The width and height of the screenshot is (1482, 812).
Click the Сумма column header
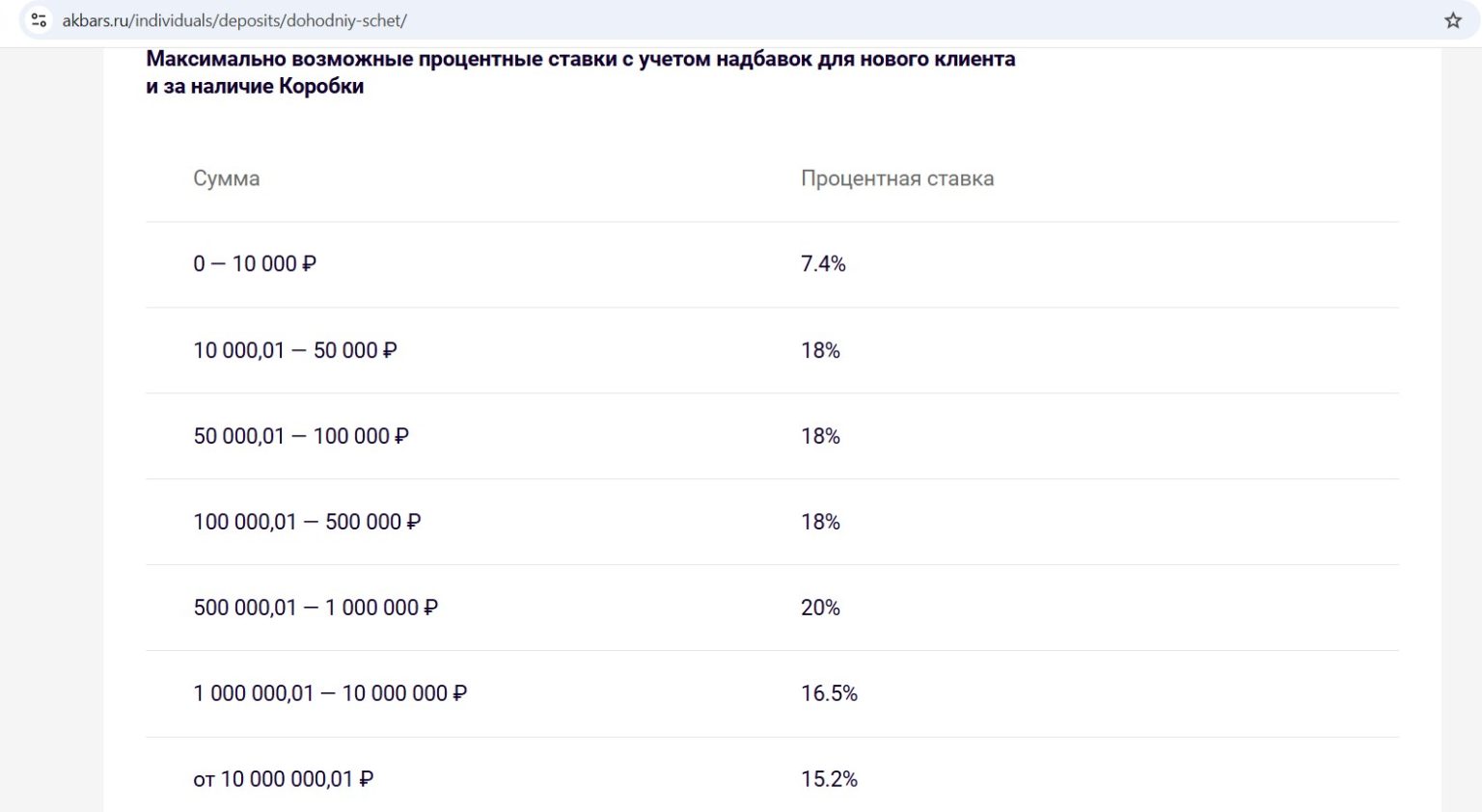pos(226,178)
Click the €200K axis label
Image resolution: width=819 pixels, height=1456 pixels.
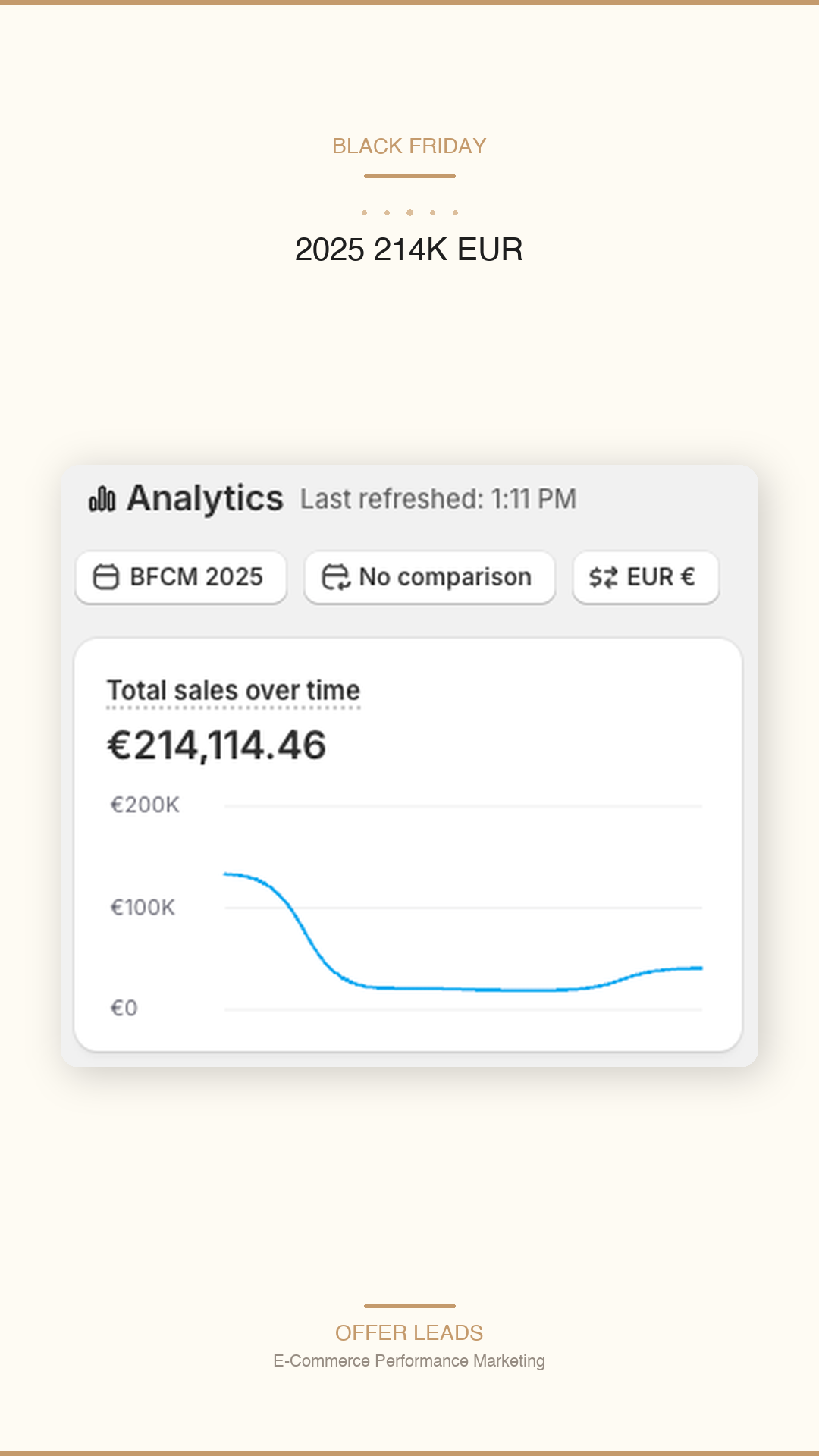[x=145, y=805]
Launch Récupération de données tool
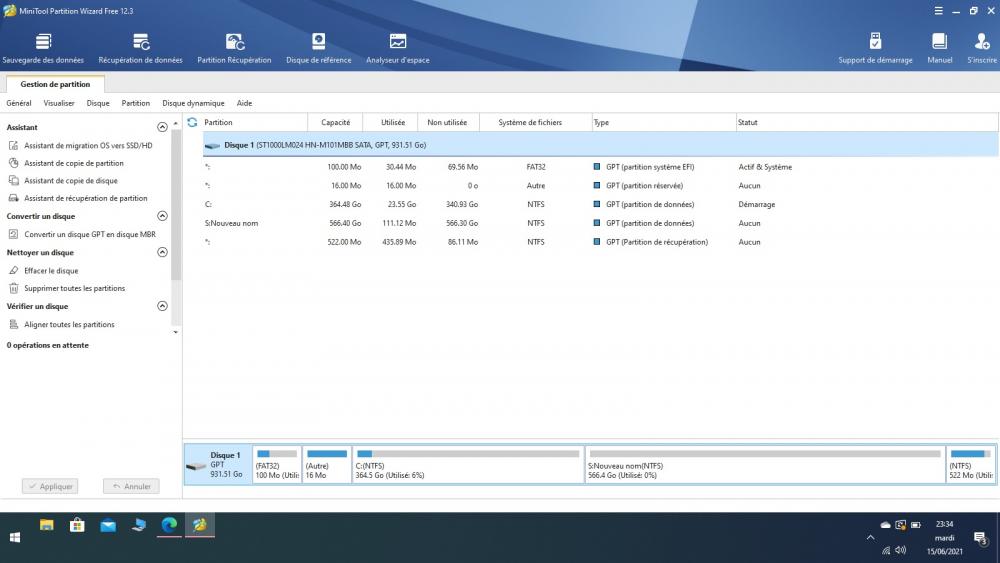 [x=140, y=48]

-----

STATED PROBLEM
Present the data above as a Markdown table with two columns, Row and Line, where each non-blank line gets its own row number. Leave out the pictures.

EXPECTED ANSWER
| Row | Line |
|---|---|
| 1 | The width and height of the screenshot is (1482, 812). |
| 2 | Click the Сумма column header |
| 3 | pos(226,178) |
| 4 | Click the €200K axis label |
| 5 | Image resolution: width=819 pixels, height=1456 pixels. |
| 6 | [x=145, y=805] |
| 7 | Launch Récupération de données tool |
| 8 |  [x=140, y=48] |